There are few things that peel me away from watching my Nittany Lions play a football game. One of those occasions happened recently when my daughter’s alma mater put a female kicker on the football field in a game against Missouri. Sarah Fuller became the first woman to play for a Power Five college football team when she delivered the second-half kickoff. Fuller was named SEC Special Teams Player of the Week.
I can only imagine what it must have been like for Fuller to take the field that day. The only other person who might have shared her amped emotions at that moment was her coach, Todd Fitch. Being the first at anything takes guts.
On or off the field, brave leaders reconcile what their heads perceive as fear but their hearts know is right. A Buddhist monk once said this about courage: “The longest journey you will ever take is the 18 inches from your head to your heart.”
Courageous leaders understand that leading a team or company through unprecedented circumstances requires a meeting of the heart and mind. Harvard Business School’s Bill George adds that “Courageous leaders take risks that go against the grain of their organizations. … Their boldness inspires their teams, energizes customers, and positions their companies as leaders in societal change.”

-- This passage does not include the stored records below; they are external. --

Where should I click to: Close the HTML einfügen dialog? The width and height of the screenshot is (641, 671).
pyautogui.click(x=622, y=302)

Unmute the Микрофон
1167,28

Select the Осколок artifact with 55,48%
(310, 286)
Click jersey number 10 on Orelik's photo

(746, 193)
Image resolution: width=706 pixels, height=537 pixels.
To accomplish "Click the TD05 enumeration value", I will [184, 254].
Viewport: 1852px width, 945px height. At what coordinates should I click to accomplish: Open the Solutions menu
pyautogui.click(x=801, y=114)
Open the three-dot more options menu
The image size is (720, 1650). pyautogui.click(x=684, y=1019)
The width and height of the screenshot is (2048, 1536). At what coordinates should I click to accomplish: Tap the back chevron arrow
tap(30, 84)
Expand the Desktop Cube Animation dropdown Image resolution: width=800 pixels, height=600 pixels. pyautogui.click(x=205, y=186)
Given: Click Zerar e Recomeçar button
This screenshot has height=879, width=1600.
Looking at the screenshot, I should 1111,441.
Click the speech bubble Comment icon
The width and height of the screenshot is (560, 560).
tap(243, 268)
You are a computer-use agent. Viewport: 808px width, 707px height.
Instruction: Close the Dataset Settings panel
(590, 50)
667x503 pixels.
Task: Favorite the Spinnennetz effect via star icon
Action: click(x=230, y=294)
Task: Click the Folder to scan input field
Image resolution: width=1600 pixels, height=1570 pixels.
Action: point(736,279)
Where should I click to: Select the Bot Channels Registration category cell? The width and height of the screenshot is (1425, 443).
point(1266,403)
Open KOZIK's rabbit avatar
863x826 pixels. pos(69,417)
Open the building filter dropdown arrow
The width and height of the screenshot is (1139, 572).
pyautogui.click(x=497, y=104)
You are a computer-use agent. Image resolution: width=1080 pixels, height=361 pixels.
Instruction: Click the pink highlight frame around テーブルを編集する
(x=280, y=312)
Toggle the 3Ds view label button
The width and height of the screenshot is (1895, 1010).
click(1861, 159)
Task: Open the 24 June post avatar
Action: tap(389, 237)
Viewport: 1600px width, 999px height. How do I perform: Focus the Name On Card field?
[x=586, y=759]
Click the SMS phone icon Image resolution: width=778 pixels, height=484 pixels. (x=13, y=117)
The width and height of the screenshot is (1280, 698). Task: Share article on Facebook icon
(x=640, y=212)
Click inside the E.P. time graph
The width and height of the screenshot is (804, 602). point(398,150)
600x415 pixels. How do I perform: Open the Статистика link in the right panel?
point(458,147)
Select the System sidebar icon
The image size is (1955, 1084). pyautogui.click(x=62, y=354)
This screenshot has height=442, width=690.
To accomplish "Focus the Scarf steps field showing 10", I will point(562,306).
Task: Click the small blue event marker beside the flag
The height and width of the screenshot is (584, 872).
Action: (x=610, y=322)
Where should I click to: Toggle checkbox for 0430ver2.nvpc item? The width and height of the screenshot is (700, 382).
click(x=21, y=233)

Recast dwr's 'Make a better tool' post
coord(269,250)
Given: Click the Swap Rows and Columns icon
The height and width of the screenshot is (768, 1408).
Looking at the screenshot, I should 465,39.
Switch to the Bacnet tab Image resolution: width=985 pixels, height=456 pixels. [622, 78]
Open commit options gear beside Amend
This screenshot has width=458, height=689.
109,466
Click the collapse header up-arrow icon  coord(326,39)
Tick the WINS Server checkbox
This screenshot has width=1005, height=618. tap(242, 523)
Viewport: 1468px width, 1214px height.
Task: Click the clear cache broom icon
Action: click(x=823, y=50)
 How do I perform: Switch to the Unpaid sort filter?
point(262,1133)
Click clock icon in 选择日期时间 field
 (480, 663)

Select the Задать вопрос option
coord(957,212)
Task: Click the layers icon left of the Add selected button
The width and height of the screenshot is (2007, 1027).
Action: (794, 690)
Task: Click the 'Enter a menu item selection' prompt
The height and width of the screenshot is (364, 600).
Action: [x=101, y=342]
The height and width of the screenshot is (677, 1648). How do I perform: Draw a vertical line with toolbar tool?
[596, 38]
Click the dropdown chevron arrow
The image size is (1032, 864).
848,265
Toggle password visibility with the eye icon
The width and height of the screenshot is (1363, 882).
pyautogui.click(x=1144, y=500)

In a Forbes article, George celebrates leaders like former Ford CEO Alan Mulally and current PepsiCo CEO Indra Nooyi. Undeterred by Ford family protests, Mulally borrowed $23 billion to turn around the company, regain its market share, and return it to profitability. Nooyi foresaw the coming shift of millennial consumer preferences that were at odds with the corporate strategy. She restructured her entire leadership team despite fierce resistance to meet a new direction and deliver results.
Never miss a post about leadership, transparency, and trust by signing up for my weekly mailing list, delivered right to your inbox. Sign up here.
Let’s be clear. Courage is bolstered by experience and access to accurate information. Without those two ingredients, bold choices are hard to make. We’ve talked before about the debate between listening to your gut and following the data. I’m betting that Mulally and Nooyi had the benefit of both great intel and gut feelings that were channeling prior experience.
The “but” here is: What if you’re not a courageous leader brimming with experience and insightful information? What if you’re the haven’t-tested-my courage-yet kind of leader? Besides addressing your fears, which I explore in my book Transfluence, I’ve discovered that some leaders value reframing a situation to summon their courage.
Let’s think of this in football terms, since we started with Sarah Fuller. Reframing a situation is like asking a fan who’s sitting on the fifty-yard line to describe the game. Now ask the nosebleed-section fans to describe the game. These two groups might have very different interpretations of the plays.
One fan might have more nuance due to proximity, while another may have the big picture because they watch the entire field at a distance. It’s no different for a leader who’s facing a big decision. They need context from different positions in the company to make decisions that account for every angle.
As a leader, you can easily get disconnected from what’s going on at every level when you depend too heavily on your direct reports. Courageous leaders walk the floor to gather frontline insights, they practice good listening skills in meetings that represent a variety of opinions, and they look for ways to interact with employees who they might not otherwise see regularly.
It’s safe to say that reframing factored into Coach Fitch’s decision about Sarah Fuller. He evaluated her from the perspective of a soccer coach. He saw that she helped her team win the soccer conference championship that year as a goalie. Fitch also considered Fuller’s successful career as a leader and an athlete. With that information, he made an informed decision about inviting her to try out as a kicker. The rest, they say, is history.